Personal information
- Born: 14 December 1999 (age 26) Kaohsiung, Taiwan

Sport
- Country: Chinese Taipei
- Sport: Para table tennis
- Disability class: 10

Medal record
Women's table tennis
Representing Chinese Taipei
Paralympic Games
| Silver medal – second place | 2024 Paris | Doubles WD20 |
| Bronze medal – third place | 2020 Tokyo | Singles C10 |
| Bronze medal – third place | 2024 Paris | Singles C10 |
World Championships
| Bronze medal – third place | 2018 Lasko | Singles C10 |
| Bronze medal – third place | 2022 Granada | Doubles WD20 |
Asian Para Games
| Silver medal – second place | 2018 Jakarta | Singles C10 |
| Silver medal – second place | 2018 Jakarta | Teams C8-10 |
| Silver medal – second place | 2022 Hangzhou | Singles C10 |
| Silver medal – second place | 2022 Hangzhou | Doubles C20 |

= Tien Shiau-wen =

Taiwanese para table tennis player

Tien Shiau-wen (田曉雯; born 14 December 1999) is a Taiwanese table tennis player.

==Personal life==
Tien was born in Kaohsiung on 14 December 1999, and was raised on Liuqiu Island.

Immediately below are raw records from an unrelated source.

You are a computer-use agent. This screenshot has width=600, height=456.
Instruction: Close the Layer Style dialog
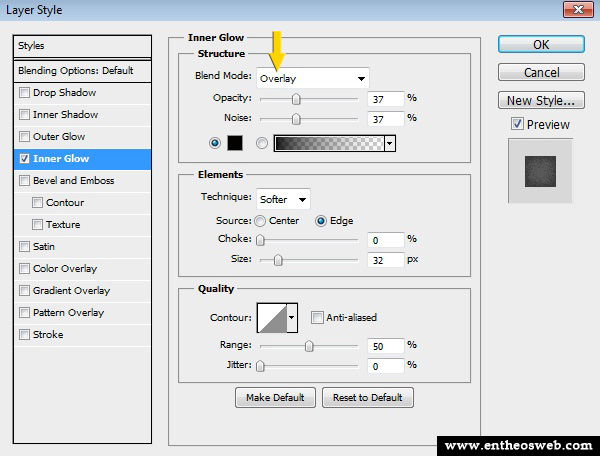tap(574, 11)
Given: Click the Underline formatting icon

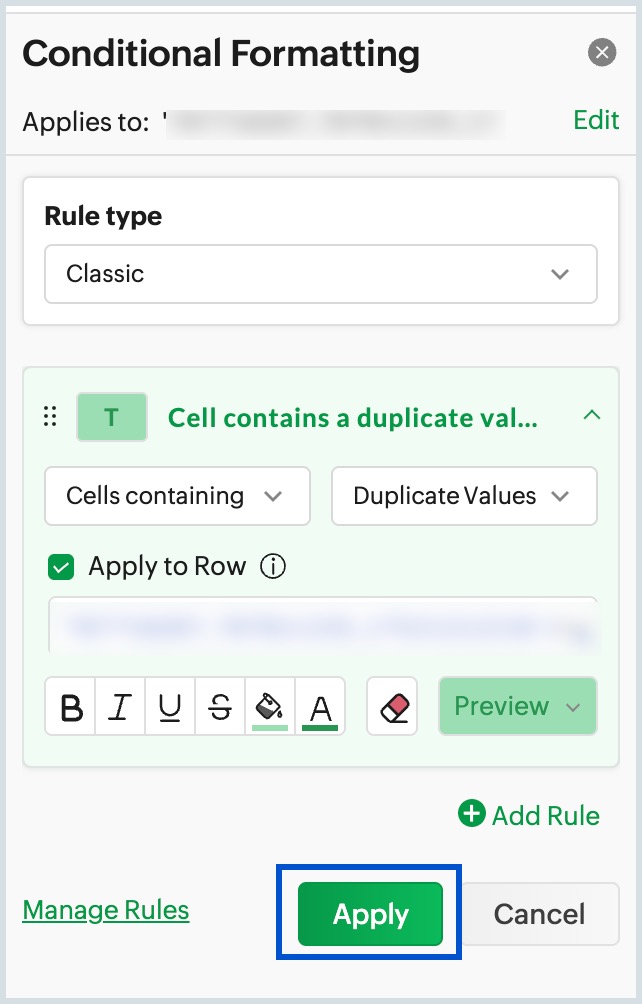Looking at the screenshot, I should point(170,707).
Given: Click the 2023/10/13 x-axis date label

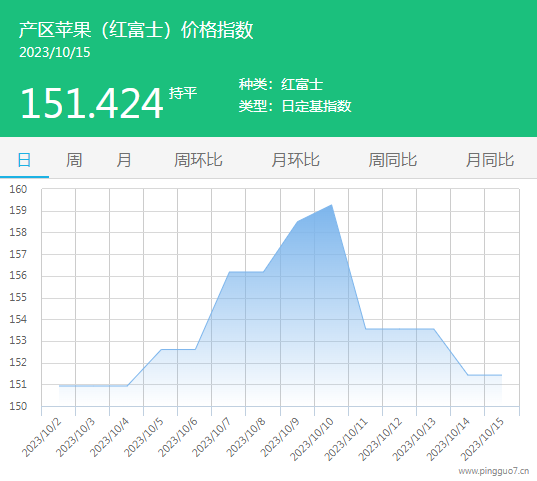Looking at the screenshot, I should [414, 439].
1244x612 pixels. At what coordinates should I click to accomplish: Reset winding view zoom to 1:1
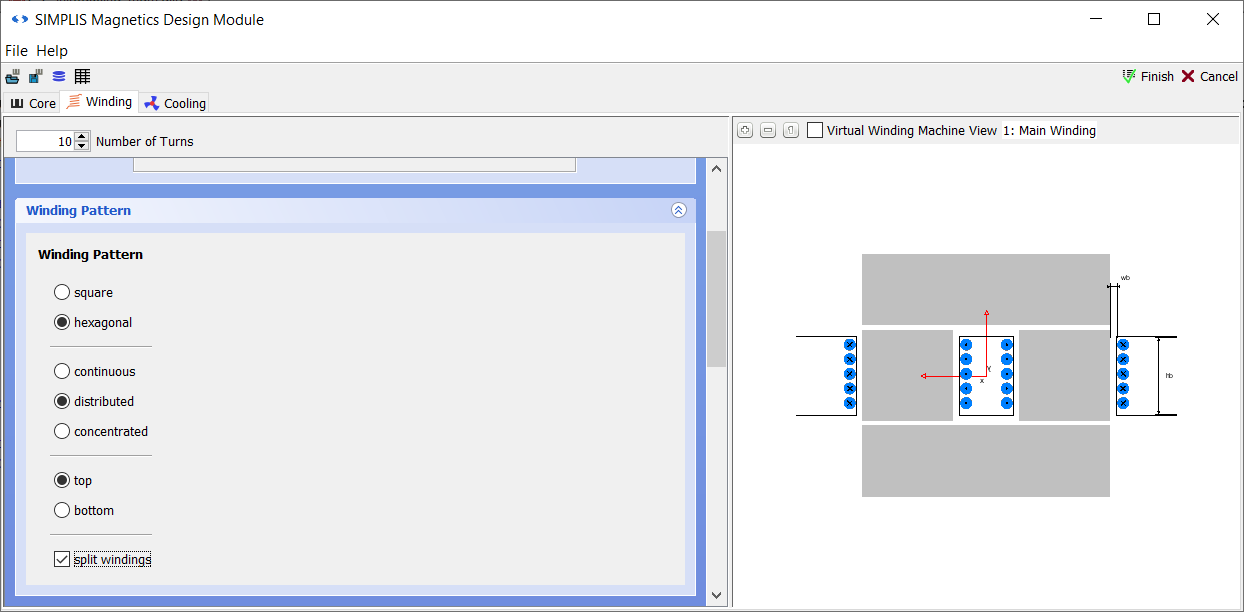point(791,131)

The nerves in her right hand were damaged at birth, and she was bullied by classmates who noticed that she had limited use of that hand. Tien began playing table tennis at the age of nine.

==Career==
She won two silver medals at the 2018 Asian Para Games, in the individual table tennis competition for class 10, and the women's class 8–10 team event alongside Lin Tzu-yu. At the 2020 Summer Paralympics, Tien medaled in the Class 10 individual women's table tennis, winning bronze.